You can share your post to Twitter using #TLC2014 and spark conversation with educators. In addition to posting on your own blog, you can elect to include your post in the weekly collection showcase blog. To do this, simply email your completed response post to the showcase, at tlc2014.posts@blogger.com Make sure that you include the title of your post with the week of the prompt for proper tagging (e.g., “My Post Title | September 6, 2013″) in the subject line (without “re:”) of your email, and the full post laid out in paragraphs in the body of the email. Posts are automatically published from sending the email. You can embed images and URLs into the body of your email, and the post will publish while maintaining your formatting and layout. Check out others’ responses in the response collection or on Google+ each week, leave them your comments, and get the conversation rolling ahead for teacher leadership.

 

 

This Week’s Challenge:

What do you believe should be the basis for accountability in education?

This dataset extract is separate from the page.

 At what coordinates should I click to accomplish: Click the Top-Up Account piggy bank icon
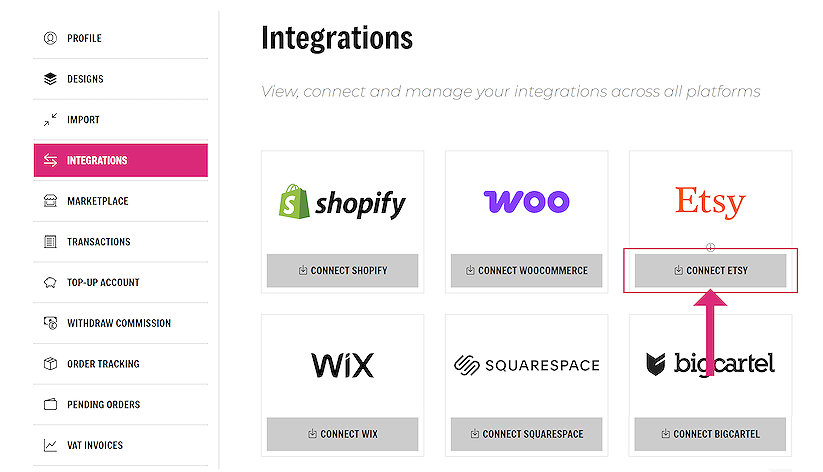click(50, 283)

There has been a growing demand in the past decade for accountability in education. Policy makers, students, families, educators and taxpayers all want schools to be “held accountable.” While these requests are akin to a teacher’s request to hold students accountable for their homework or a project, there does not seem to be wide agreement about what accountability actually is for education.

IMG_2896There are varying elements of accountability familiar in the teaching profession and with each comes unique outcomes. There are levels of accountability that rely on standardized testing or adequate yearly progress, but there are also teacher evaluations, classroom observations and student growth. While there are other aspects of school or individual accountability in education, the currently prevailing model of accountability in many places relies on two main measures: student achievement on standardized tests and graduation rate. The basis for accountability is a highly discussed matter in education. Entire teams of educators and departments of state-level experts work regularly on assessment and accountability projects for schools. Many have their doubts as to whether our current measures are sufficient, but they also tend to believe that there is no reasonable way around the current accountability system of standardized test scores or graduation rates.

Whether or not you agree with the current accountability measures in your school or state, the intent of accountability remains an important one, but does the current “yard stick” of accountability (achievement and graduation) miss the mark? Are there other areas of education upon which accountability should be based? Do you agree with the current system of accountability going on for your school? Are the current measures enough, too much, or inadequate? Is it possible that there is one all-encompassing means of achieving accountability in education, or is there a certain combination of factors that must be considered?

Ultimately, education might have to maintain a basis for accountability, but what do you think the basis for accountability should be?

 

Image: “Technology to Support Instruction That Works” by Gary Abud, Jr.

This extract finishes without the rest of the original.